======== Data listing ========
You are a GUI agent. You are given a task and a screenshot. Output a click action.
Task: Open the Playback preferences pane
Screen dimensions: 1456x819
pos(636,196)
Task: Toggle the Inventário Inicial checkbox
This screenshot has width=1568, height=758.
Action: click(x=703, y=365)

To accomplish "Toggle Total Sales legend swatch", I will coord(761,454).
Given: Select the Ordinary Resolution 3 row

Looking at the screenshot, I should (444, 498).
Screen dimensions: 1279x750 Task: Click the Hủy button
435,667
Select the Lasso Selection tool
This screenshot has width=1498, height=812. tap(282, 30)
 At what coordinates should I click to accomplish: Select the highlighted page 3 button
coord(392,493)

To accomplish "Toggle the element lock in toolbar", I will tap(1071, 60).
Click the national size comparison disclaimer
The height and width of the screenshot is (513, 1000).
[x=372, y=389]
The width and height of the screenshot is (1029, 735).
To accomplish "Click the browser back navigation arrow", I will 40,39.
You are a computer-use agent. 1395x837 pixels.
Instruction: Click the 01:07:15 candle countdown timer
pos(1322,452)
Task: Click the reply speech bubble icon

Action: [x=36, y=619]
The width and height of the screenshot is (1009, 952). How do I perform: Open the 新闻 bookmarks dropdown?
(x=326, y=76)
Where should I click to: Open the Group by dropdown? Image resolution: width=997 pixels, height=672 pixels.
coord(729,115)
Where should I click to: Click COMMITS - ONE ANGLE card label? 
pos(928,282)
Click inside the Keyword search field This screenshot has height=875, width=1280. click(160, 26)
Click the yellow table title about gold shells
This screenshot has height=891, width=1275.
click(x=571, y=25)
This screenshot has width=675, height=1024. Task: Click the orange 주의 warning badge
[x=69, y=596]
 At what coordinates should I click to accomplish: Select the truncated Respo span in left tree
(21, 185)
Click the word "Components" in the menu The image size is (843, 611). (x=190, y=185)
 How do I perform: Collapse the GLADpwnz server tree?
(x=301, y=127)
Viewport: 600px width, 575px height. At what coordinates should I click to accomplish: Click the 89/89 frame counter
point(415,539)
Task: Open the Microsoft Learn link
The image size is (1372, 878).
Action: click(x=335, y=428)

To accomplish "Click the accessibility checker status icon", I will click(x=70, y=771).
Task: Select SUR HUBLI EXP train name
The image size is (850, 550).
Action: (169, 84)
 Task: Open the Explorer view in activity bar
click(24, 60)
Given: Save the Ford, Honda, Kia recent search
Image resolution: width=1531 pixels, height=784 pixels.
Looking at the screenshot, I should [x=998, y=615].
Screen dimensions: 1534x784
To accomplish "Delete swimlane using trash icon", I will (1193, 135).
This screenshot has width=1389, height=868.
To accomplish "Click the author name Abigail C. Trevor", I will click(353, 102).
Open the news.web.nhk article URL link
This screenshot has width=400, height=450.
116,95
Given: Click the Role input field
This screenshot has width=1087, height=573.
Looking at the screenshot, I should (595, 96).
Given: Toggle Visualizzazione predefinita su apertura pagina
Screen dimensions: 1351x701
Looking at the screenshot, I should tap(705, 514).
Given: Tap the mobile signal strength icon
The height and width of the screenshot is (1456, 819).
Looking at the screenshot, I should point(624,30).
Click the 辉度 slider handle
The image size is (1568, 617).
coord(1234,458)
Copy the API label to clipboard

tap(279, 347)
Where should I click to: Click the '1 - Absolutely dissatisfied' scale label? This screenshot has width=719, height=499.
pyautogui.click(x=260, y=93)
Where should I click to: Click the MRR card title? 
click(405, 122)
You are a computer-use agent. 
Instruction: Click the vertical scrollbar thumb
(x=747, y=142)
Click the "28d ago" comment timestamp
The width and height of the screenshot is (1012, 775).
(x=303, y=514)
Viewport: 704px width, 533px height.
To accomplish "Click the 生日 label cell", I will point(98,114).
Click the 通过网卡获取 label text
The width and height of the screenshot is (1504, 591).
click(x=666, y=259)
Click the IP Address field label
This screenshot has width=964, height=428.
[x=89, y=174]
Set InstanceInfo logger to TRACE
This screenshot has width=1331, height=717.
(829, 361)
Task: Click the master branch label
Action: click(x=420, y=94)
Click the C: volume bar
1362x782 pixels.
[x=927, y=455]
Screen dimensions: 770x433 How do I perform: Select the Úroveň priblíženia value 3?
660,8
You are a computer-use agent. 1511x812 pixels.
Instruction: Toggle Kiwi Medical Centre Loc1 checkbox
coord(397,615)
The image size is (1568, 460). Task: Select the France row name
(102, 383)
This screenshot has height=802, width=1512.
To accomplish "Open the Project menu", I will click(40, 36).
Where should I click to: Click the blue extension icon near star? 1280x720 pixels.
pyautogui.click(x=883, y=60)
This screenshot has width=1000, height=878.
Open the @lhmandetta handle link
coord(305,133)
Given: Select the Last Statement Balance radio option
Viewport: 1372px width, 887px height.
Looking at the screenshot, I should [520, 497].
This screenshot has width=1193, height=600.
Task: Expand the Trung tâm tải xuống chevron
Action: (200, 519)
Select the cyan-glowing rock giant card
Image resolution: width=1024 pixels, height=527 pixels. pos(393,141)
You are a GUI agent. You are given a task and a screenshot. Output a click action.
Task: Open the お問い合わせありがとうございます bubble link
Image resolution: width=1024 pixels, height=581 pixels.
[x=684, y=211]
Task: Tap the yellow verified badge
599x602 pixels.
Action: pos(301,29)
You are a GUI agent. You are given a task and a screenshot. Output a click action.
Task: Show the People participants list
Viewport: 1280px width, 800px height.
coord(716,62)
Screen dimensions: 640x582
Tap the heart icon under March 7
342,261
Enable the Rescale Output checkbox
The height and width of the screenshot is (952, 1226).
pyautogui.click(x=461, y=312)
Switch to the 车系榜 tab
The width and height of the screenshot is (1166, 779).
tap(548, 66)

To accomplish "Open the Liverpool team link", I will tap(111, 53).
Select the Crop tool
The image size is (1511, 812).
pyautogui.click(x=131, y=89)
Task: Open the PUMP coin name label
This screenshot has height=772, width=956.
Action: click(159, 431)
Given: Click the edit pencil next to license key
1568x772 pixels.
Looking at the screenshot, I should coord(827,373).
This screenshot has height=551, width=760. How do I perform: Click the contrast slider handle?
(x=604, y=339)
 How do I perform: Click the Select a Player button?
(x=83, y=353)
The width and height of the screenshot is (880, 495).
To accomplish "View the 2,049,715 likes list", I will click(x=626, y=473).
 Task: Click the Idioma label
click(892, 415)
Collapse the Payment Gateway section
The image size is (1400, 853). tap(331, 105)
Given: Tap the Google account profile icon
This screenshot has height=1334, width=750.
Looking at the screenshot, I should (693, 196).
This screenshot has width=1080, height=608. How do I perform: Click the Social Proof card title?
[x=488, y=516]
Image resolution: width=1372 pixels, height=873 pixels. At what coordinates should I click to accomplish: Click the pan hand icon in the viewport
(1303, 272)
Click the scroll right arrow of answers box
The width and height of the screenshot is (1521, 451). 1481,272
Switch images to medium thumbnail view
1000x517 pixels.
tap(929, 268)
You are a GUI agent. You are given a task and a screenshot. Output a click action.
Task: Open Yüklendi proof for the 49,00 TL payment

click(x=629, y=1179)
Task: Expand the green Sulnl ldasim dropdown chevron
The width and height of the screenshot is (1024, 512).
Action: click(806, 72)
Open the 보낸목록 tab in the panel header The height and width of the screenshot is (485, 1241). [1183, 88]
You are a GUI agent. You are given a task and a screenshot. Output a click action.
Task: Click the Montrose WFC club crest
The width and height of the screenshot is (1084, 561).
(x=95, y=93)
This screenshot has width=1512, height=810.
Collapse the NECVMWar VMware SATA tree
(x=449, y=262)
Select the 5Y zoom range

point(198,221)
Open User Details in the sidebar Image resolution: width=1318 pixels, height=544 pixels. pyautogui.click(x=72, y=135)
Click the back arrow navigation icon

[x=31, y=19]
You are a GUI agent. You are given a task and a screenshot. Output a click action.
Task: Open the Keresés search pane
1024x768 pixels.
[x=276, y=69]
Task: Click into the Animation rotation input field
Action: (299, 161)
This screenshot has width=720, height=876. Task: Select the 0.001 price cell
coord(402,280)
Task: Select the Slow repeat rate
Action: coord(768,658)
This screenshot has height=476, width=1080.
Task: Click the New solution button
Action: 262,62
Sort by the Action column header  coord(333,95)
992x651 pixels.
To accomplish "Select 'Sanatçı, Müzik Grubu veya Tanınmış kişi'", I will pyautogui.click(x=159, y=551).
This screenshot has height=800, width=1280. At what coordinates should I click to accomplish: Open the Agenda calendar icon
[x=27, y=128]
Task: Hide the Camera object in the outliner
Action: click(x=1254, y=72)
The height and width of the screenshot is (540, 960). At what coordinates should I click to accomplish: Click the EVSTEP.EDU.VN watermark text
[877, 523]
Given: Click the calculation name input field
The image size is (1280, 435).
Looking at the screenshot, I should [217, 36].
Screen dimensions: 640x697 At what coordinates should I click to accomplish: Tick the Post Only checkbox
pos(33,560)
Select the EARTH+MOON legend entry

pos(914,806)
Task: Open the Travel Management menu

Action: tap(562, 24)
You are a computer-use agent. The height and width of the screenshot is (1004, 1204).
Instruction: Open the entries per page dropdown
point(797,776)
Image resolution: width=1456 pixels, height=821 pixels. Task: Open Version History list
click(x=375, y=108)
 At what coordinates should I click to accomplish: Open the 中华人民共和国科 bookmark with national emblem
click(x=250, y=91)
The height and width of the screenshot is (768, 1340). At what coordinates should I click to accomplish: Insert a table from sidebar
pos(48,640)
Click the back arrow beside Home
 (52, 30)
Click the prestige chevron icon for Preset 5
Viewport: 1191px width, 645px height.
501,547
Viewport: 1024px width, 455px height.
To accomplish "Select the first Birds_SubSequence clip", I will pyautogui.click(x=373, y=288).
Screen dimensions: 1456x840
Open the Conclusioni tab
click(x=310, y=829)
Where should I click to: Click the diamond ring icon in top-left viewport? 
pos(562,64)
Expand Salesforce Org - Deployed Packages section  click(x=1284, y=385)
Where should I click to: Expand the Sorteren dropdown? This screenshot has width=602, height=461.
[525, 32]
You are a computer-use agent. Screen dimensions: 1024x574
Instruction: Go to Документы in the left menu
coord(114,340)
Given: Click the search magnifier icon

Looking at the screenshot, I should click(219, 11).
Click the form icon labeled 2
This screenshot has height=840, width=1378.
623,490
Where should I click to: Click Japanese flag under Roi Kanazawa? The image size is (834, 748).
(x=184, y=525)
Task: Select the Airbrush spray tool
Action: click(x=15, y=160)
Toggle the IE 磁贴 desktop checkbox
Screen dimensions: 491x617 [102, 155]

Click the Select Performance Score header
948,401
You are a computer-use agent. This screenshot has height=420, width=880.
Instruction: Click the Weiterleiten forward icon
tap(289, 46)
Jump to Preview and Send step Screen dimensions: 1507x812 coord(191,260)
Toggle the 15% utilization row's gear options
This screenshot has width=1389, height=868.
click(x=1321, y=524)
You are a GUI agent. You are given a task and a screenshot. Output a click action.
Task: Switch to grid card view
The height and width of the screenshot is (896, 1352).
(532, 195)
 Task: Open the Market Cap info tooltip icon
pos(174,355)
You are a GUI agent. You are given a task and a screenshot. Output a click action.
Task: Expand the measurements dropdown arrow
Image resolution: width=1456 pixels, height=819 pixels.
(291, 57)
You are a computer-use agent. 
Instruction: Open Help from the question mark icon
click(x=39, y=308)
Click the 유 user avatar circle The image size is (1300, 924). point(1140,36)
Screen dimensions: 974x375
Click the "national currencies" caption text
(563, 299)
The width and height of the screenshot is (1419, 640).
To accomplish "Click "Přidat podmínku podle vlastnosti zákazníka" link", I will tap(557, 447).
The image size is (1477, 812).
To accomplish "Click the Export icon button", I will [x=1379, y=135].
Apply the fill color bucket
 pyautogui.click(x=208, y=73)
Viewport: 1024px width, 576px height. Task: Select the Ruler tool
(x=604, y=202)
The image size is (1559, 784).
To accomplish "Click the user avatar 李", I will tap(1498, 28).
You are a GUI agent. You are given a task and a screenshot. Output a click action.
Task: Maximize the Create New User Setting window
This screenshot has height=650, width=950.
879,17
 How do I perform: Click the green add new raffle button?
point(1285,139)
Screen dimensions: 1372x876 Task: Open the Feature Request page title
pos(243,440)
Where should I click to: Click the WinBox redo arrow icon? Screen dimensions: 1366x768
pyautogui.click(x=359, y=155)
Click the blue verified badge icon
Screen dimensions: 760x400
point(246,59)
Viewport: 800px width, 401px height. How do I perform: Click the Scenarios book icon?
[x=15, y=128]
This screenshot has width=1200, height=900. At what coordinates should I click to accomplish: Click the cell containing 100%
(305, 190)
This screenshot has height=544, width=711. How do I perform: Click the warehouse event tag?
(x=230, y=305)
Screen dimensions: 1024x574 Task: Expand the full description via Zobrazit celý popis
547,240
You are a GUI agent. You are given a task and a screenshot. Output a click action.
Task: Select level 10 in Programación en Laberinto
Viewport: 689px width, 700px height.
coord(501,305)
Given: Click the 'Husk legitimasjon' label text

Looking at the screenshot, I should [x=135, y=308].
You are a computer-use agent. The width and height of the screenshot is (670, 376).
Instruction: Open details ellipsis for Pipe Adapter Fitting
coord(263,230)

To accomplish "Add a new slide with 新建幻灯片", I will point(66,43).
========
» **Directions for this task**
Please print the data above exactly, from its first line up to and including the line that contains "pos(636,196)".

» **Response to the task**
You are a GUI agent. You are given a task and a screenshot. Output a click action.
Task: Open the Playback preferences pane
Screen dimensions: 1456x819
pos(636,196)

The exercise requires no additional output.